Things to do
(a) According to the tape-loading article, what speed does the C64's own serial port implementation top out at?
(b) Print, word for word, the part of the tape-loading article between "C64 hardware" and "in imaginary voltages!)", inclusive.
(c) Name every computer model mentioned in the tape-loading article.

Document passage
Making 8-bit computers load from "tape" super fast

Making 8-bit computers load from "tape" super fast (posted 2022-04-03)

Back in the early 1980s, kids such as myself had their first computing experiences with 8-bit home computers such as the ZX Spectrum and the Commodore 64. And the only way, or in Europe in those days, the only affordable way to load games and save/load your own programs was from cassette tape. And boy was that slow. I remember that my fighter jet game on the C64 took 30 minutes to load.

Fortunately, there were fastloaders that replaced the built-in routines optimized for reliability with something much faster. In this video, Noel of the Youtube channel Noel's Retro Lab asks:

If we suddenly had a perfectly-reliable cassette tape, how fast could we possibly load data from it? This is a question I started pondering a while ago. To answer it, I had to do look into how data is stored on tape and how exactly we load it. Along the way, we'll find several limits and assumptions we have to work around on our quest for the fastest-possible loading.

Spoiler alert!

The big limitation he ran into was the little device he used as a standin for the cassette player, that just couldn't create the audio pulses with consistent timing as he pushed the speed as far as it would go.

Serial port to the rescue

These old 8-bit computers could just "bit bang" this type of stuff, where you could have a small bit of assembly code read or write I/O pins at completely predictable intervals. Modern computers just can't do this. Even if the sound pulse generating code wouldn't have to pause to read more data from the SD card, variable clock rates and hard or impossible to predict timing because of caches makes for inconsistent timing.

But then modern computers, even small microcontrollers, have all kinds of more advanced I/O options that we could use. For instance, the audio out interface. But I think we can do better, and use an RS232 serial port to generate our fake cassette signal. Not sure how practical this would be in practice, but I thought I'd see how fast this should be able to work in theory.

C64 hardware

Noel uses Z80 assembly on his Amstrad CPC. However, I'm more familiar with the C64 and 6502 assembly, so I'll use that for my proof of concept code below. However, it turns out that the cassette port on a C64 is unsuitable for decoding serial communication, as it will only measure the timing between two pulses, and not let us see the actual state of the signal. So we'll just connect the serial output of our imaginary tape emulation machine to the C64 user port pin that normally handles serial port input. (After accounting for the difference in imaginary voltages!)

Now don't get too excited: we can't just use the C64 implementation of the serial port to receive the data, as that implementation tops out at 2400 bps. And I want to go as fast as 57600 bps. That's about 5 kilobytes per second, enough to load any C64 program in 12 seconds or less.

That's about 200 times faster than the original Kansas City (more or less) standard and still 25 times faster than the improved 2400 bps version used in computers like the MSX.

The C64's 6510 CPU runs at just about 1 MHz. 1000000 clock pulses / 57600 bits = ~ 17 clock cycles per bit. So the challenge I'm setting for myself is write the code that reads one bit in no more than 17 clock cycles.

Items
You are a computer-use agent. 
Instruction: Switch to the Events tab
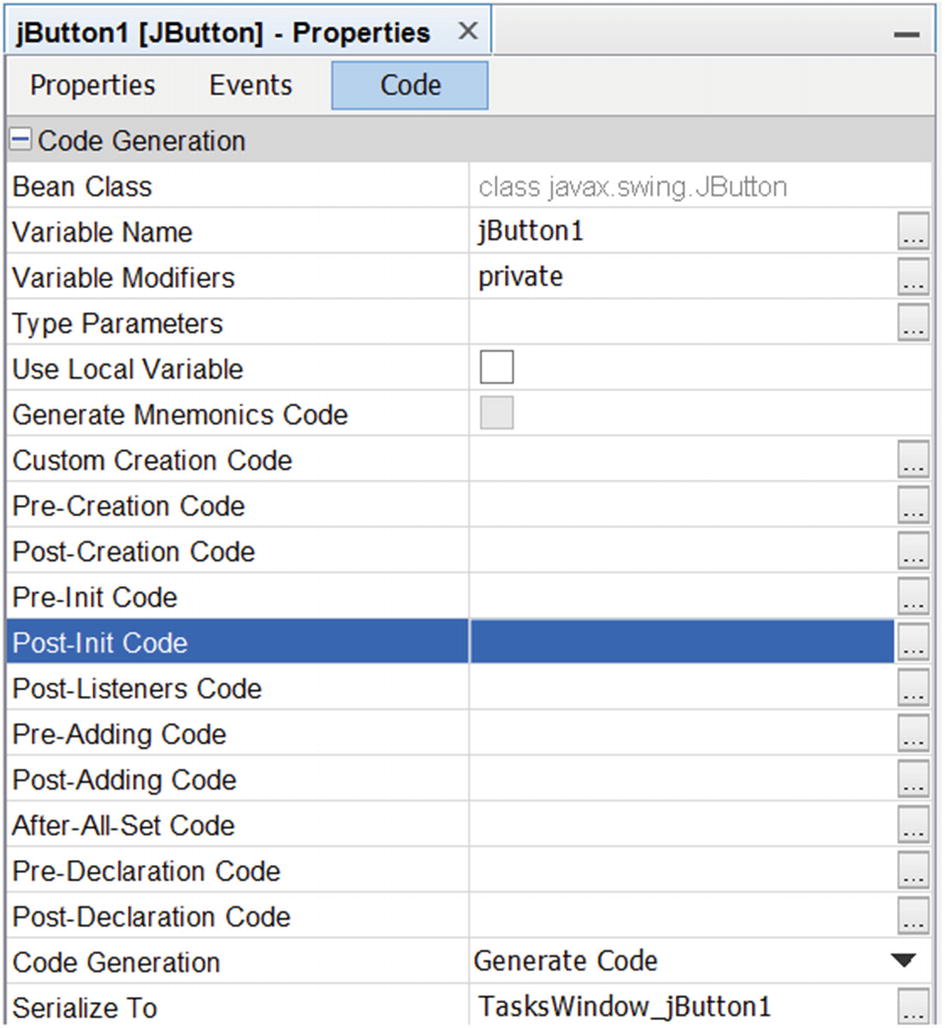(251, 85)
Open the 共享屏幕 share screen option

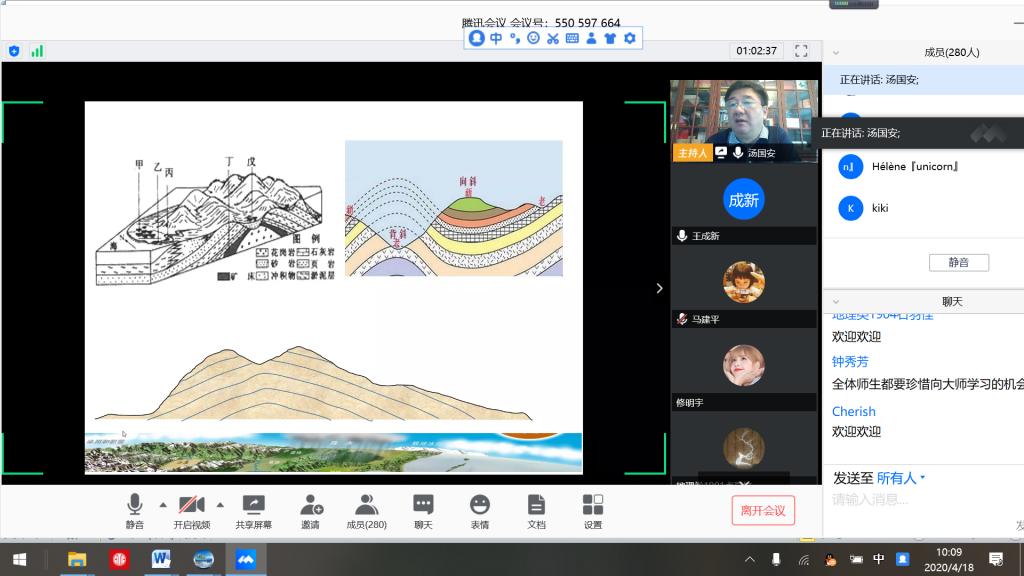tap(253, 505)
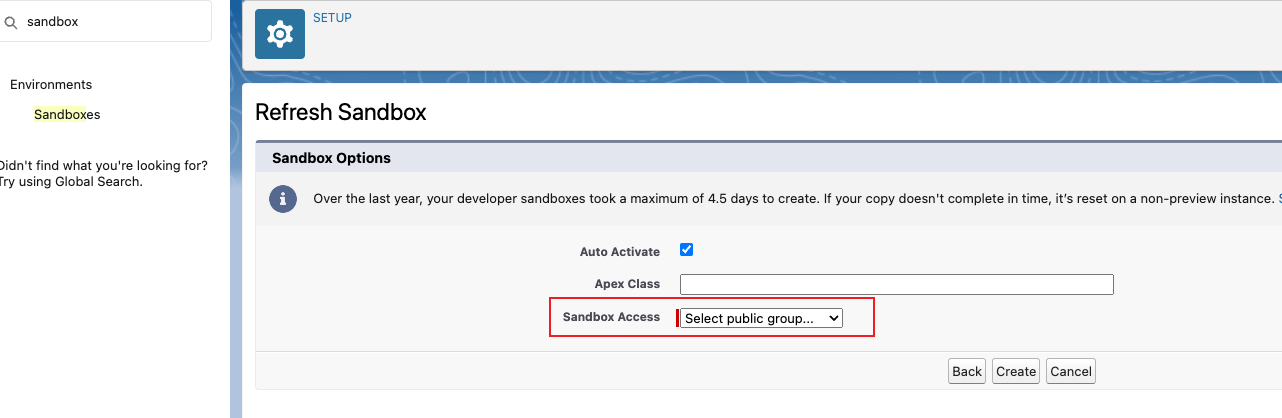This screenshot has width=1282, height=418.
Task: Focus the Apex Class text field
Action: point(896,284)
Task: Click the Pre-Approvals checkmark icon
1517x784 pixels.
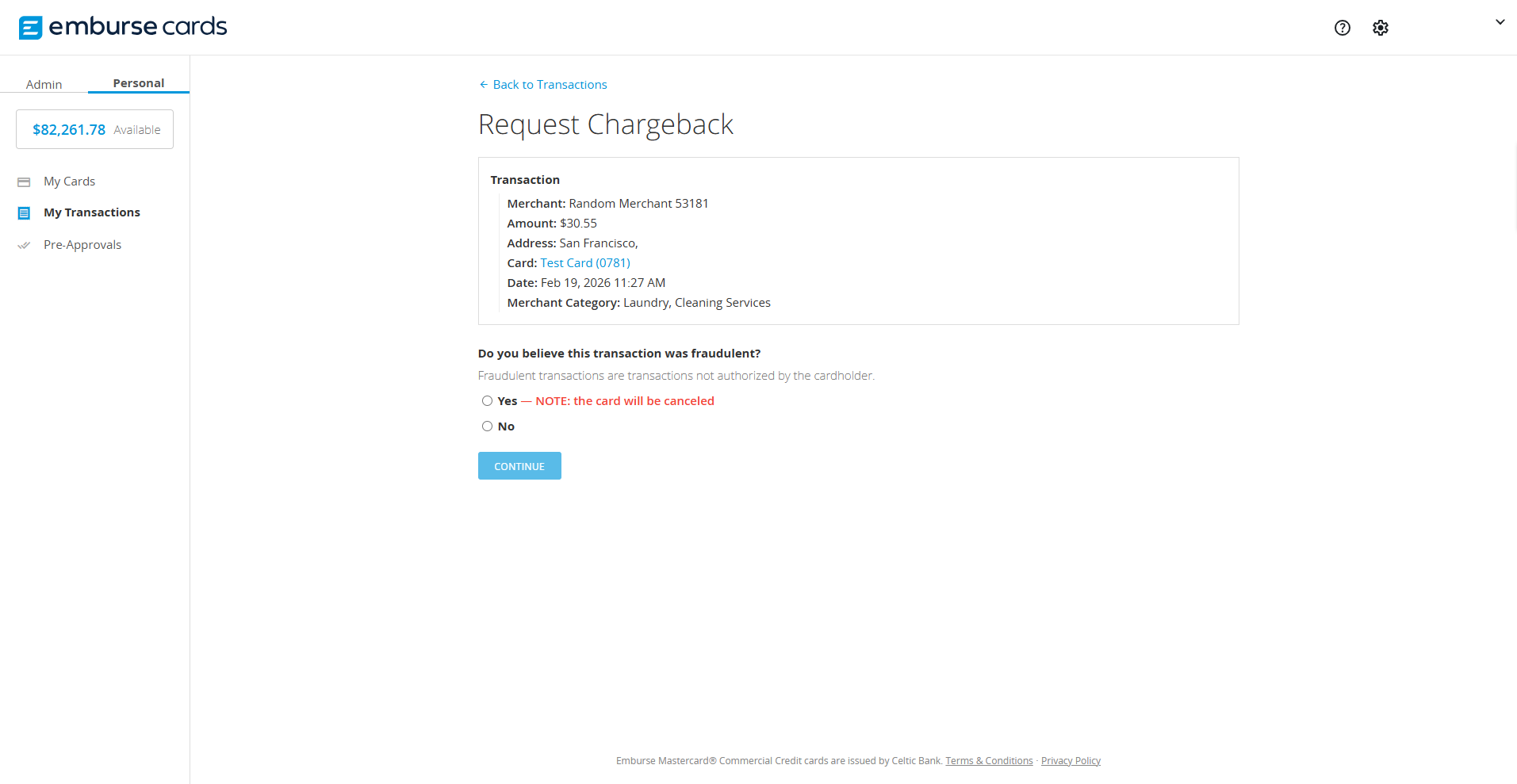Action: pos(24,245)
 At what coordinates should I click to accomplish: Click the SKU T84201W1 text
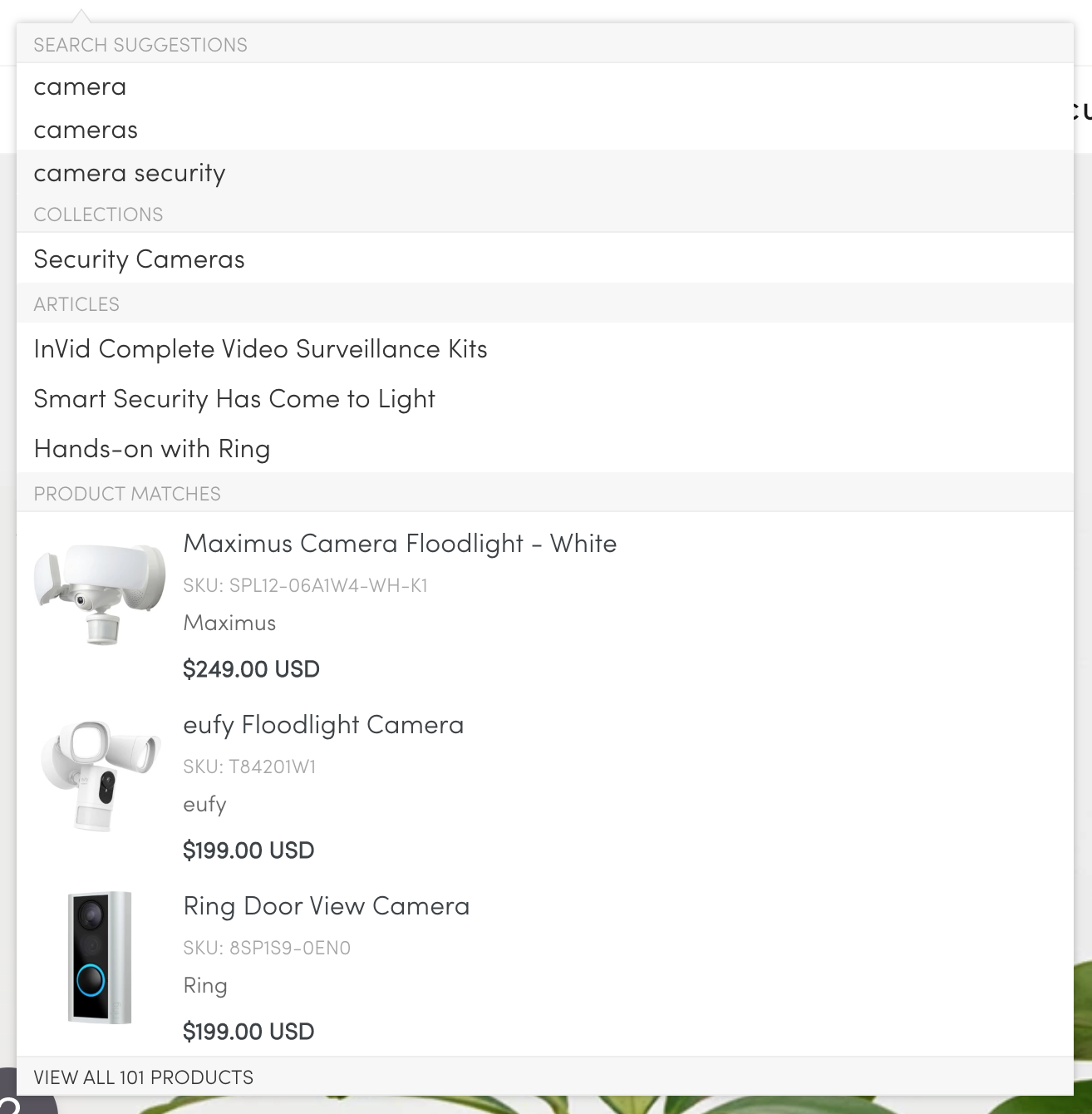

Solution list
(a) 2400 bps.

(b)
C64 hardware

Noel uses Z80 assembly on his Amstrad CPC. However, I'm more familiar with the C64 and 6502 assembly, so I'll use that for my proof of concept code below. However, it turns out that the cassette port on a C64 is unsuitable for decoding serial communication, as it will only measure the timing between two pulses, and not let us see the actual state of the signal. So we'll just connect the serial output of our imaginary tape emulation machine to the C64 user port pin that normally handles serial port input. (After accounting for the difference in imaginary voltages!)

(c) ZX Spectrum, Commodore 64 (C64), Amstrad CPC, MSX